특히, 상기 창상 및 소화성궤양(위궤양 및 십이지장궤양) 등은 염증성 질환의 일 구체예들로서, 염증성 질환이란 세균의 침입에 의하여 형성되는 병리적 상태를 의미한다. 염증의 매개체로서 PGE2는 아라키돈산(arachidonic Acid) 신진대사 경로에 의해 생산된 다른 프로스타노이드와 함께 생물제어제(bioregulator)로서의 기능을 한다. 또한 내인성 프로스타글란딘은 위장관계의 점막 완전성을 유지하는데 중요한 역할을 하는데, PGE2가 이러한 작용에 가장 효과적이다. 실제 PGE2는 위산 역류성 식도염이나 알콜이나 인도메타친(indomethacin)으로부터 위를 보호하며, PGE2의 작용기전은 위 수축의 억제, 십이지장의 바이카보네이트(HCO3-) 분비 자극, 점액분비, 혈관 내피 성장인자(VEGF, vascular endothelial factor) 분비가 보고된바 있다 (Takeuchi K. Adv Clin Chem. 2010;51:121-44. Hatazawa, R., et al., Am. J. Physiol Gastrointest Liver Physiol, 2007. 293(4) G788-797; Wallace, J.L., Physiol Rev, 2008. 88(4) p. 1547-1565; Gudis, K. and C. Sakamoto, Dig Dis Sci, 2005. 50 Suppl 1, p. S16-23; Miura, S., et al., Am J Physiol Gastrointest Liver Physiol, 2004. 287(2) p. G444-451; Araki, H., et al., in rats. Digestion, 2002. 66(3) p. 145-153; Halter, F., et al., Gut, 2001. 49(3) p. 443-453).

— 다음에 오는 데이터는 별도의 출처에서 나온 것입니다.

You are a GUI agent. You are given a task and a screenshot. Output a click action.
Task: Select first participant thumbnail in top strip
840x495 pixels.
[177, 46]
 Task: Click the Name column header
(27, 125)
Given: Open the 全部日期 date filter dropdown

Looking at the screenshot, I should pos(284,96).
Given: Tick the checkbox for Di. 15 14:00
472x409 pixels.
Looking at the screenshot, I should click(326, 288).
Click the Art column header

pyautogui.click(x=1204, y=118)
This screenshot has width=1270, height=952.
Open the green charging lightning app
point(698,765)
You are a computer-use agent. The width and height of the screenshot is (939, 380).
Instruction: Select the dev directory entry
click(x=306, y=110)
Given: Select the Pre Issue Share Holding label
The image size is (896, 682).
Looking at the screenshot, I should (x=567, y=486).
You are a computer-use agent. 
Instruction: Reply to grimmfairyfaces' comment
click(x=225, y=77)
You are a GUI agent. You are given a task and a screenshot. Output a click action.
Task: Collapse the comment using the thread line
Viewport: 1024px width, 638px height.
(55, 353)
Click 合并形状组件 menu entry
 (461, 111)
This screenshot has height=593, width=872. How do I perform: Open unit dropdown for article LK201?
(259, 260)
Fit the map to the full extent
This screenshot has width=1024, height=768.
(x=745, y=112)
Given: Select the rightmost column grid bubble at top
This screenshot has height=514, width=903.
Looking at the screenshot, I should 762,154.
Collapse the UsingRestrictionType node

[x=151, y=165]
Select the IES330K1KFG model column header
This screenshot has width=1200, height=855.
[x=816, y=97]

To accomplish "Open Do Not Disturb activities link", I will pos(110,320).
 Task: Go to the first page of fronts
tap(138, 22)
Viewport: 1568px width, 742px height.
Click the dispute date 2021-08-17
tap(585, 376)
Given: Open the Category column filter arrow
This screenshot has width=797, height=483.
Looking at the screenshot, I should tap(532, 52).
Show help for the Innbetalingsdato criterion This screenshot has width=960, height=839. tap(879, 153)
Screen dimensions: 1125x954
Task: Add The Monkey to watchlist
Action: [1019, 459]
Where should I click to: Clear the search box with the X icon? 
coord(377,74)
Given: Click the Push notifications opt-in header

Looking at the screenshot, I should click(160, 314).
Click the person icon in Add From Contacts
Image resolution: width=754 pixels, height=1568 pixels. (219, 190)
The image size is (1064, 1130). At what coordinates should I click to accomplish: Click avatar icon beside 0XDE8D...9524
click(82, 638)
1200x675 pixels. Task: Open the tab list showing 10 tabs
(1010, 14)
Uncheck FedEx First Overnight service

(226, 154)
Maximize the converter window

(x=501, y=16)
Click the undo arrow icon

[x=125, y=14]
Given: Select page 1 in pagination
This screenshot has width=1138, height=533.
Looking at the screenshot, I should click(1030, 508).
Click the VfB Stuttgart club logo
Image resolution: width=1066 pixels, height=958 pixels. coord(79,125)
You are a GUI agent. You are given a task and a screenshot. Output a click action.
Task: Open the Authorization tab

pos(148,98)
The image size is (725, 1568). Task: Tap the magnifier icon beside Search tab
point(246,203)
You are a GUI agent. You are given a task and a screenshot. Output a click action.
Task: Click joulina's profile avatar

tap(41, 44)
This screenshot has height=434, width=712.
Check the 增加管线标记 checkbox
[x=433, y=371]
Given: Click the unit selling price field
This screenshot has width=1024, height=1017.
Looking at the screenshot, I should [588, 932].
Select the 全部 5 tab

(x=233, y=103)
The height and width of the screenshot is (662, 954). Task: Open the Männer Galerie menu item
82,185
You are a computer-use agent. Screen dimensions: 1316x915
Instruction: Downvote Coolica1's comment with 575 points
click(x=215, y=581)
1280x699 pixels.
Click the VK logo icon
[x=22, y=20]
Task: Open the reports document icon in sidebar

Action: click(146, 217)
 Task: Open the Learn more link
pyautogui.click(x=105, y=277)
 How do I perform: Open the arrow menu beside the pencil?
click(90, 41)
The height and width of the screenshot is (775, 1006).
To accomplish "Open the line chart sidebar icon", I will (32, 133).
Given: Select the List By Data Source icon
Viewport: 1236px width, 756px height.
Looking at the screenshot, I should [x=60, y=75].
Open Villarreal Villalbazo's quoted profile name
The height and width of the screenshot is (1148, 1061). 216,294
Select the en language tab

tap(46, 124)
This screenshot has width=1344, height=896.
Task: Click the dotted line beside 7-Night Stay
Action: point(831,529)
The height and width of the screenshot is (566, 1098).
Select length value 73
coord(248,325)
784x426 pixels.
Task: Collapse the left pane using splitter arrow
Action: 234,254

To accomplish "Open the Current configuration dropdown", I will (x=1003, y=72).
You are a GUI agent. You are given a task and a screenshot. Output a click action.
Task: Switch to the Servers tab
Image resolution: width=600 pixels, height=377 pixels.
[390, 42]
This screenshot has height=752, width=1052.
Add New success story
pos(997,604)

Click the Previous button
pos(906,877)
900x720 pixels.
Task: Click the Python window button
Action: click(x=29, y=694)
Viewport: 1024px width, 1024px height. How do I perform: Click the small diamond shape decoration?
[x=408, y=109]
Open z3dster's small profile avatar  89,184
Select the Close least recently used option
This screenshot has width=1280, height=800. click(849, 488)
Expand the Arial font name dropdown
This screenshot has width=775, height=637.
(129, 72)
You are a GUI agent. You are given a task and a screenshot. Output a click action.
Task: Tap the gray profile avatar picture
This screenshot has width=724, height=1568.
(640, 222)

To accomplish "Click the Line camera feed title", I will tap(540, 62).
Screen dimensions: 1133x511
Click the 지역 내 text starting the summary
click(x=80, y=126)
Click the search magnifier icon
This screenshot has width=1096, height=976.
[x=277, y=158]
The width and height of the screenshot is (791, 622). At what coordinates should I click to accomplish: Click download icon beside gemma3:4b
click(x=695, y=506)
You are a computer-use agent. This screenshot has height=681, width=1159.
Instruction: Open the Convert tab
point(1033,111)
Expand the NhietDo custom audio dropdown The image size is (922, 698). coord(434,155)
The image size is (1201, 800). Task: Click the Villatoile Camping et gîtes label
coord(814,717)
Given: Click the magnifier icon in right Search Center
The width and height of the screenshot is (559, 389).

또한, 염증을 유발하는 효소인 시클로옥시게나아제(COX)는 아라키돈산에서 프로스타글란딘H2(PGH2)으로의 대사작용의 속도제한단계를 촉매작용하고, PGH2는 더 대사작용하여 PGE2 등의 다양한 프로스트글란딘으로 변화한다. 따라서 PGH2의 발현을 조절하면 이러한 창상, 소화성궤양(위궤양 및 십이지장궤양) 등의 질환 예방 및 치료가 가능한 것이다.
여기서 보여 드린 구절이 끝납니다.